• **PROBLEM TO WORK ON**:
Answer these from the text on nursing aides below:
(a) What median pay does the text give, and which report is it based on?
(b) Which ability is defined as the capacity to tell when something is wrong or likely to go wrong?
(c) Which state agency will the Health Professions Institute at Capital Community College work closely with?

(EXCERPTED PASSAGE)

What skills or qualities do I need to become a Nursing Aide?

Aides need to be active listeners, giving full attention to patients while instructing their patients on how to do essential tasks. It is also important to convey oneself with the most effective information. Aides should be well-coordinated in relation to other's action, be services oriented, and have good time management skills. Monitoring situations accurately as a means to take corrective action and make improvements is also necessary. Another requirement is social perceptiveness. Aides should have the ability to be aware of others' reactions as well as the root causes of those reactions. Lastly, critical thinking and reading comprehension are vital in this role.

Other important abilities are problem sensitivity, which involves the capacity to tell or be able to tell when something is wrong or likely to go wrong. Oral comprehension and expression are further skills. For example, aides need to understand others and be understood by others. Speech clarity, speech recognition, and written comprehension are also important for aides as a means of conversing, taking in, and delivering information about the patient in question. Deductive reasoning needs to be good so that an aide can apply rules to problems and produce answers. Lastly, an arm-hand steadiness is important since there is a lot of physical activity that may require that steadiness.

What do Nursing Aides make?

Pay will differ geographically, but the median payout is $23,160 based on the U.S. Bureau of Labor Statistics May 2007 report. On average, one could expect a range of $19,650 to $27,780. The upper 10% makes about $32,270 while the lowest 10% make about $16,850.


Who are some influential professionals in this field?

Brookhaven College of Farmers Branch, Texas and Capital Community College of Hartford, Connecticut are two of twelve community colleges that have been awarded innovative care giving for in-home aides. Community colleges are said to be in a unique position to help recruit, train, and provide personal and professional development for caregivers since it has become increasingly difficult for older American to receive quality in-home care.

Brookhaven is launching two new training programs, touching on continuing education for home health care, hospice aide, and the family caregiver. These programs provide training on the best practices in home care as well as practical solutions for home-based caregivers that can be learned in a short period of time.

Capital Community College is also introducing a new home care caregiver training program. The Division of Continuing education's Health Professions Institute will work closely with the Connecticut Department of Veterans Affairs, identifying trainees and volunteers for home care to Hartford Veterans in Hartford County.

What are some leading organizations in this field?

(End EXCERPTED PASSAGE)
(RECORDS SUPPLIED)

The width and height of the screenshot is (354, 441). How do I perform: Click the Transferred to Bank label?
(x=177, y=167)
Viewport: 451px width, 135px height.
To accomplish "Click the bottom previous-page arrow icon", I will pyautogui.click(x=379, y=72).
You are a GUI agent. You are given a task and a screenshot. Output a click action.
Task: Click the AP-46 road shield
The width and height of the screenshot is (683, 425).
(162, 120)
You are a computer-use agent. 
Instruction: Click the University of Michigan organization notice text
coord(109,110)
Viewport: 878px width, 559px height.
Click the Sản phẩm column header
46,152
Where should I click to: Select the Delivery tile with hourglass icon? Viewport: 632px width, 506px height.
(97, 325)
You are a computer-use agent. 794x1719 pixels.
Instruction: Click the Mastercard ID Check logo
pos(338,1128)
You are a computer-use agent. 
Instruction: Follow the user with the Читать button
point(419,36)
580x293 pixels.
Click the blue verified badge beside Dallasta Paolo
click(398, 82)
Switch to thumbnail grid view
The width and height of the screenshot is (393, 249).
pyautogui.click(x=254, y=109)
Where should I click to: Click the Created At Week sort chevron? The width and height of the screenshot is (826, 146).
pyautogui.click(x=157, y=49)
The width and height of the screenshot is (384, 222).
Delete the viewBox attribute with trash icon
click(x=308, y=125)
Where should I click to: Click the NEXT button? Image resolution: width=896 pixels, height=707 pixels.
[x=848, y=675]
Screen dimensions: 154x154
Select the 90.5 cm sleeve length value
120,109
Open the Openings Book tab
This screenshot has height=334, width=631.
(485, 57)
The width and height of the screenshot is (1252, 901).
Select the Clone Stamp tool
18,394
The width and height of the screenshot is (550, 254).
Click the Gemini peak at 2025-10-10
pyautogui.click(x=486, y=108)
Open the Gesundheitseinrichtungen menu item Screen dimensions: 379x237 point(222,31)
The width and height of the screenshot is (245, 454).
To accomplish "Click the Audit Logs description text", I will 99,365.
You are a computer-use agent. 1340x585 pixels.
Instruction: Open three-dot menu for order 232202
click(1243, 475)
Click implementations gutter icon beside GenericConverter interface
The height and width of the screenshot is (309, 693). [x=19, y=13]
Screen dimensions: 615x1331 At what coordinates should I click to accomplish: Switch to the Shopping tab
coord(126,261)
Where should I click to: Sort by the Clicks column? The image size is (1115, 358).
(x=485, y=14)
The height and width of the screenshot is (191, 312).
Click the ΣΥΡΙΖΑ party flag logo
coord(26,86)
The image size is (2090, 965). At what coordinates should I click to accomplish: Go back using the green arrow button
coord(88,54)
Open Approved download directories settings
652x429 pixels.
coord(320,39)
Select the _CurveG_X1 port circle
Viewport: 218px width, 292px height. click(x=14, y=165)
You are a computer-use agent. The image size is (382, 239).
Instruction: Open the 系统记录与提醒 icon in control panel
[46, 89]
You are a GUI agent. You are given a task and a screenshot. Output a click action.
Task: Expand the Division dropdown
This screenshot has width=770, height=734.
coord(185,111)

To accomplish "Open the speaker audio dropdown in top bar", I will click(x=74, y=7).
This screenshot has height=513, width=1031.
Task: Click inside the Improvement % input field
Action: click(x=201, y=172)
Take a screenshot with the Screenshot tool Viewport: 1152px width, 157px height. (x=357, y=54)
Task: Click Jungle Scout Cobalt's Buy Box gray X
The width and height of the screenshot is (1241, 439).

(End RECORDS SUPPLIED)

• **ANSWER TO THIS TASK**:
(a) $23,160, based on the U.S. Bureau of Labor Statistics May 2007 report.
(b) Problem sensitivity.
(c) The Connecticut Department of Veterans Affairs.